● **Dataset excerpt**:
##########

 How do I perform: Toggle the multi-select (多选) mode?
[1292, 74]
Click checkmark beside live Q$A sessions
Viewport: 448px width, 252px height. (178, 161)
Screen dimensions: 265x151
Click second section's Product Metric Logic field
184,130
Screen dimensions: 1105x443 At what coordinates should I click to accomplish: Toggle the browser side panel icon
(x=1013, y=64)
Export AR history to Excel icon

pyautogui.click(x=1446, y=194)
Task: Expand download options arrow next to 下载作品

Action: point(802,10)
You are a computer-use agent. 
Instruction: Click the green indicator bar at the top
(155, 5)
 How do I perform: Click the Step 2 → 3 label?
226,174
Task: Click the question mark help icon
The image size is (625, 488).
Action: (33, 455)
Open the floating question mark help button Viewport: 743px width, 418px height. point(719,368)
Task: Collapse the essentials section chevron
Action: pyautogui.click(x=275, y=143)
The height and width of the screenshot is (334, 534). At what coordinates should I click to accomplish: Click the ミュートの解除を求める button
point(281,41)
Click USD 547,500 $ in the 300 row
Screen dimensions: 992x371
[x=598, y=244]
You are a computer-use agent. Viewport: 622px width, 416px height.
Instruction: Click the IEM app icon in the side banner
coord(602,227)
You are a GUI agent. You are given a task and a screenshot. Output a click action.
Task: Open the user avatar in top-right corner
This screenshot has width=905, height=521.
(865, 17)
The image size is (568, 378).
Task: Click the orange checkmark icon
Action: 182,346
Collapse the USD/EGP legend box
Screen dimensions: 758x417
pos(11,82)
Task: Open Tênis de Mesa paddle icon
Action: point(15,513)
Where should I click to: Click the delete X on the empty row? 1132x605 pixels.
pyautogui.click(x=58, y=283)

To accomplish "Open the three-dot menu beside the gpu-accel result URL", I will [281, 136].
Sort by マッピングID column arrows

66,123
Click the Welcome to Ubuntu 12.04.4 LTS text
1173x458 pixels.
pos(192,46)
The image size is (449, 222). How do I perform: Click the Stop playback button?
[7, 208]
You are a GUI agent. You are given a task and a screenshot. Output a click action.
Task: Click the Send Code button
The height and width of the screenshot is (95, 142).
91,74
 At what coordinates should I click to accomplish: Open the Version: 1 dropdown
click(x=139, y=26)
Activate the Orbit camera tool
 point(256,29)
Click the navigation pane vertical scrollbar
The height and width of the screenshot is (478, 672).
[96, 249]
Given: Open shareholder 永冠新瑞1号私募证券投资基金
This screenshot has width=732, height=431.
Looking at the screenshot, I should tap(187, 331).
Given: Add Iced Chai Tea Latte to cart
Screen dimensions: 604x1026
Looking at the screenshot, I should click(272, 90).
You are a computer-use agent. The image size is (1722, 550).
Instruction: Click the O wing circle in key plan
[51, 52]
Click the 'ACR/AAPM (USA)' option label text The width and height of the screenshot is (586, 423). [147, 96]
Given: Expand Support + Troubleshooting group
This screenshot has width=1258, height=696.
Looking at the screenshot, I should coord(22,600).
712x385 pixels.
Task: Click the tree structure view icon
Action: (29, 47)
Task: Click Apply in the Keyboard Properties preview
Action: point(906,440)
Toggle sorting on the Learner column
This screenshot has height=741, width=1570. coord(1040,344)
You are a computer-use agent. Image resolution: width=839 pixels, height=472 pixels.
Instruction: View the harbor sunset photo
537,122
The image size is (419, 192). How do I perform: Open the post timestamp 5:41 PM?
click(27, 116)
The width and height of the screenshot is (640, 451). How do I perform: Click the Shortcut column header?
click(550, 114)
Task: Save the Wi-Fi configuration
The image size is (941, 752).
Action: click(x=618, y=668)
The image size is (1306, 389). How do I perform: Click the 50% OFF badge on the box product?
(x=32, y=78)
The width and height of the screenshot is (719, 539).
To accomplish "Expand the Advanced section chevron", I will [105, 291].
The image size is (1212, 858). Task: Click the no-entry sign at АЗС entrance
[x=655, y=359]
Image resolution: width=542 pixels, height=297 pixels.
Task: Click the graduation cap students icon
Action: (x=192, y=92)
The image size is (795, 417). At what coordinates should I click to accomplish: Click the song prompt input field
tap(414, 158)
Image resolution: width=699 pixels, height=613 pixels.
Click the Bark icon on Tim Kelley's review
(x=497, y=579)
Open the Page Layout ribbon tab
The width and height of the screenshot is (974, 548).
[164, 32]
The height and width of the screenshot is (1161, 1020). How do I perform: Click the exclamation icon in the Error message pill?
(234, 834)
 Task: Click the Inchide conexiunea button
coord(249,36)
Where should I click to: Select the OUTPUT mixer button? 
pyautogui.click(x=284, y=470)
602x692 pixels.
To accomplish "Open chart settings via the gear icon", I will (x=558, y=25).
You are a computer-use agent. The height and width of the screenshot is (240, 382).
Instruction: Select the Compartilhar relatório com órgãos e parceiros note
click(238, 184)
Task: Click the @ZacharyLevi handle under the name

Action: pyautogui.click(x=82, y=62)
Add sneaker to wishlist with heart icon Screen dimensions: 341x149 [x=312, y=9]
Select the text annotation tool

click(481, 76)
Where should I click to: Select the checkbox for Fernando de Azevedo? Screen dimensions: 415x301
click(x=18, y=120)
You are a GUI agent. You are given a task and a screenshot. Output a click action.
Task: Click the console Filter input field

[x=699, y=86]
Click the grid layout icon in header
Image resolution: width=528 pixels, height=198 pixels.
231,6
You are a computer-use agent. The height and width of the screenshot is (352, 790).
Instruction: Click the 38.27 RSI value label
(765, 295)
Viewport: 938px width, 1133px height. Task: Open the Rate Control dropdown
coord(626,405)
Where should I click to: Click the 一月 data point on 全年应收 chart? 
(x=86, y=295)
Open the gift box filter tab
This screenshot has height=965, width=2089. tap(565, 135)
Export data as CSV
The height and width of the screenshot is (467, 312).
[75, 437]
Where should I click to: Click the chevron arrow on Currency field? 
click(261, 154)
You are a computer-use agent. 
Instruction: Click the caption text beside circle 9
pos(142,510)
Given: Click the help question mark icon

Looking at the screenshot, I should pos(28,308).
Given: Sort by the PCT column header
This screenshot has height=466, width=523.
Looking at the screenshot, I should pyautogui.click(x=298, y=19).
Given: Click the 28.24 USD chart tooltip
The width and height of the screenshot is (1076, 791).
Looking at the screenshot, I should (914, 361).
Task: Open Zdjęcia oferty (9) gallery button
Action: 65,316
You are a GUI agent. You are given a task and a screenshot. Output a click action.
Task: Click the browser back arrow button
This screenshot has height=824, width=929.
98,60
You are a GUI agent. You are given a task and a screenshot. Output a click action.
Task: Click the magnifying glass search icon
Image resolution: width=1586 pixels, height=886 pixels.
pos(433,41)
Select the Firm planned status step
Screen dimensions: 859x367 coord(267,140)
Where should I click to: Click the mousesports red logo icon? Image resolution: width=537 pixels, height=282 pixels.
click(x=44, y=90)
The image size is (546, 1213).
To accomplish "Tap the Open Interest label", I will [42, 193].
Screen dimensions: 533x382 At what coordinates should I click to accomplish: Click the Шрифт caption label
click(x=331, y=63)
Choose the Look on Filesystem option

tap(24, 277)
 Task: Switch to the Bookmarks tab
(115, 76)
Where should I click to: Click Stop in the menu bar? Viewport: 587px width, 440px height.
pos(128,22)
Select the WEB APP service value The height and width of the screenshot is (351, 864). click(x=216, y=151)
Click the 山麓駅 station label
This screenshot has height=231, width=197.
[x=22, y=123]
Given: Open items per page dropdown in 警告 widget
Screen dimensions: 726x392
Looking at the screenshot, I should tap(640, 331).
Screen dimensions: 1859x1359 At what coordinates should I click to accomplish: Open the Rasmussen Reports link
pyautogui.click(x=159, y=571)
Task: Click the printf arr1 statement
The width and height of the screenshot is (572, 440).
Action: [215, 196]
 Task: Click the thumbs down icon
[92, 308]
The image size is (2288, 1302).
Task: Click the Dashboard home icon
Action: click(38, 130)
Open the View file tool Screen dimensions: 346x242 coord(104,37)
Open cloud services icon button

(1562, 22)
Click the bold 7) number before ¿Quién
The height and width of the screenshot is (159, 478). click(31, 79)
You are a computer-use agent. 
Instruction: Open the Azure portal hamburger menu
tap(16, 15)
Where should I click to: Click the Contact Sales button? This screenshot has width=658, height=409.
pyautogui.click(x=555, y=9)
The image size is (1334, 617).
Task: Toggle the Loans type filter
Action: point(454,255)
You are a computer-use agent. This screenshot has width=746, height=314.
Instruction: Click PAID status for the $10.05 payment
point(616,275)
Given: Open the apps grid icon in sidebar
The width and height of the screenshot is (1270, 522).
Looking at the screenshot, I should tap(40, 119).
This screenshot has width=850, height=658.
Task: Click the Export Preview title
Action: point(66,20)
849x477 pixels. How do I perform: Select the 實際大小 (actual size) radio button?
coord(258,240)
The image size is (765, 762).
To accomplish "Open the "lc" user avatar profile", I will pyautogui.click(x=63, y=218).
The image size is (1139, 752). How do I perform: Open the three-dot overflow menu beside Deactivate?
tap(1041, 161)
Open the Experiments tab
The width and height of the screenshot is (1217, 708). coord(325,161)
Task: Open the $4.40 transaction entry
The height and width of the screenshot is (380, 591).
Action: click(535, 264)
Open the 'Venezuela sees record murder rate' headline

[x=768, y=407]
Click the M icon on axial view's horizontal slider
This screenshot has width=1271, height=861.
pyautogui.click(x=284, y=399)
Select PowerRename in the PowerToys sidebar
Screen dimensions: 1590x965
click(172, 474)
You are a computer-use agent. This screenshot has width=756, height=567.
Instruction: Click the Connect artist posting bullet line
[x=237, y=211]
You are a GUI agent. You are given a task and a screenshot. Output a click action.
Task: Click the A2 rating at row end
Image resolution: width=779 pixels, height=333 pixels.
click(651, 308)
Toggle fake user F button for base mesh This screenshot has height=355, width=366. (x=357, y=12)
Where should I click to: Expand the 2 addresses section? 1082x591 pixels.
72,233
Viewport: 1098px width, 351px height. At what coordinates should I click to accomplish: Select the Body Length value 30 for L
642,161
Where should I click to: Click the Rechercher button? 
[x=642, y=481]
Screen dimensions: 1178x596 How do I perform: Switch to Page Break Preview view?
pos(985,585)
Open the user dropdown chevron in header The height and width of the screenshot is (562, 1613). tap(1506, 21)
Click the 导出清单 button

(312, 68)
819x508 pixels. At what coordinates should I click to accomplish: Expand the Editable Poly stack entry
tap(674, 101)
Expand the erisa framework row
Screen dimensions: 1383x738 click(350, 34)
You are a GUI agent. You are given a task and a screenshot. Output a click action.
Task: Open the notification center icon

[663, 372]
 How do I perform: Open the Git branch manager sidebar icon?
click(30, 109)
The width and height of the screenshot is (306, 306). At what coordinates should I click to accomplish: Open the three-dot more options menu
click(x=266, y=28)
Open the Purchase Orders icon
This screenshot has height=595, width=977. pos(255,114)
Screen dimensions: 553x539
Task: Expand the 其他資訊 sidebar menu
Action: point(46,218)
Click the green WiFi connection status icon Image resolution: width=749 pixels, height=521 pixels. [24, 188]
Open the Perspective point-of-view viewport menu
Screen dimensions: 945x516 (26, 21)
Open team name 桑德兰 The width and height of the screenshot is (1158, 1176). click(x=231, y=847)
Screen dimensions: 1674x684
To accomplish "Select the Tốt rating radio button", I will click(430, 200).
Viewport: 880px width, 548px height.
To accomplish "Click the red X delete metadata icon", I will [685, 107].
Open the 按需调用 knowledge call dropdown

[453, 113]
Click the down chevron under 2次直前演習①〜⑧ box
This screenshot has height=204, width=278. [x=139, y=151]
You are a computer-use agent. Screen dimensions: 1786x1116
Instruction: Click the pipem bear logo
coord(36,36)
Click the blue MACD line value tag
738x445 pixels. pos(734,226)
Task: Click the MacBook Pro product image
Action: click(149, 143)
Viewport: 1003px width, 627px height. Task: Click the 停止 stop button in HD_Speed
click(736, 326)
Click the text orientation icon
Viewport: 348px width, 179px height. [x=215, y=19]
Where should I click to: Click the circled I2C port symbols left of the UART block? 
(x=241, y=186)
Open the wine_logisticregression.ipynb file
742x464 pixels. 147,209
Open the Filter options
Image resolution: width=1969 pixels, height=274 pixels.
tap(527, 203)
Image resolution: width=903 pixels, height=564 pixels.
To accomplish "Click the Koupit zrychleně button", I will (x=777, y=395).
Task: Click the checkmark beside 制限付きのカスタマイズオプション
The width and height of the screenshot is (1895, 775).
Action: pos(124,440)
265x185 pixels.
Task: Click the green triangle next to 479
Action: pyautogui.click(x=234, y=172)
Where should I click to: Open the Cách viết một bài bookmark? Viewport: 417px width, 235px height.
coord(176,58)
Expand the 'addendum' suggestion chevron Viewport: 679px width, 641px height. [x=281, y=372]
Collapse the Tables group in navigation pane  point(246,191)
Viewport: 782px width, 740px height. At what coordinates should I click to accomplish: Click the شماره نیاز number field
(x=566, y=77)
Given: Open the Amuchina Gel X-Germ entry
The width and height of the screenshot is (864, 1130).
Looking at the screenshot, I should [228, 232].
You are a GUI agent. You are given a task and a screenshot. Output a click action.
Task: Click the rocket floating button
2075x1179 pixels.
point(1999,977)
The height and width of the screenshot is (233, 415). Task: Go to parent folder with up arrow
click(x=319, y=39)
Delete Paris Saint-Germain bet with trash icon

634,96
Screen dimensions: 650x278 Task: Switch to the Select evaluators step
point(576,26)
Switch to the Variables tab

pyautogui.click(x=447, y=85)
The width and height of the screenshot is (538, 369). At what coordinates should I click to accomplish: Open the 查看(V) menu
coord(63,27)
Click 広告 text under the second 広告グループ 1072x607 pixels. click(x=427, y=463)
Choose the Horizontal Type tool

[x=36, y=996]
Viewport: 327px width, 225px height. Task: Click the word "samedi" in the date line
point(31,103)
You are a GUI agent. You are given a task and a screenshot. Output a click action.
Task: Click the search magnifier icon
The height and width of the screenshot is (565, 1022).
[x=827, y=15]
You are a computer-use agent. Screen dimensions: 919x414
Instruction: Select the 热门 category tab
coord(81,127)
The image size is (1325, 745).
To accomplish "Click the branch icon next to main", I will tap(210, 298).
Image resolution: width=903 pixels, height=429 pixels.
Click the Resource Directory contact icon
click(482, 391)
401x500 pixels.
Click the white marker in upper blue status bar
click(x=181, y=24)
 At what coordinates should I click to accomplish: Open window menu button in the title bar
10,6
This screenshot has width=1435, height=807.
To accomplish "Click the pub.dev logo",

##########

● **WHAT IS ASKED**: Can you lay out the records as a JSON list of strings, one string per line and no blank lines, starting at the line that contains "Select the Firm planned status step" and ending at the line that contains "point(616,275)", with both of those lines included?

● **SOLUTION**:
[
  "Select the Firm planned status step",
  "Screen dimensions: 859x367 coord(267,140)",
  "Where should I click to: Click the mousesports red logo icon? Image resolution: width=537 pixels, height=282 pixels.",
  "click(x=44, y=90)",
  "The image size is (546, 1213).",
  "To accomplish \"Tap the Open Interest label\", I will [42, 193].",
  "Screen dimensions: 533x382 At what coordinates should I click to accomplish: Click the Шрифт caption label",
  "click(x=331, y=63)",
  "Choose the Look on Filesystem option",
  "tap(24, 277)",
  " Task: Switch to the Bookmarks tab",
  "(115, 76)",
  "Where should I click to: Click Stop in the menu bar? Viewport: 587px width, 440px height.",
  "pos(128,22)",
  "Select the WEB APP service value The height and width of the screenshot is (351, 864). click(x=216, y=151)",
  "Click the 山麓駅 station label",
  "This screenshot has height=231, width=197.",
  "[x=22, y=123]",
  "Given: Open items per page dropdown in 警告 widget",
  "Screen dimensions: 726x392",
  "Looking at the screenshot, I should tap(640, 331).",
  "Screen dimensions: 1859x1359 At what coordinates should I click to accomplish: Open the Rasmussen Reports link",
  "pyautogui.click(x=159, y=571)",
  "Task: Click the printf arr1 statement",
  "The width and height of the screenshot is (572, 440).",
  "Action: [215, 196]",
  " Task: Click the thumbs down icon",
  "[92, 308]",
  "The image size is (2288, 1302).",
  "Task: Click the Dashboard home icon",
  "Action: click(38, 130)",
  "Open the View file tool Screen dimensions: 346x242 coord(104,37)",
  "Open cloud services icon button",
  "(1562, 22)",
  "Click the bold 7) number before ¿Quién",
  "The height and width of the screenshot is (159, 478). click(31, 79)",
  "You are a computer-use agent. ",
  "Instruction: Open the Azure portal hamburger menu",
  "tap(16, 15)",
  "Where should I click to: Click the Contact Sales button? This screenshot has width=658, height=409.",
  "pyautogui.click(x=555, y=9)",
  "The image size is (1334, 617).",
  "Task: Toggle the Loans type filter",
  "Action: point(454,255)",
  "You are a computer-use agent. This screenshot has width=746, height=314.",
  "Instruction: Click PAID status for the $10.05 payment",
  "point(616,275)"
]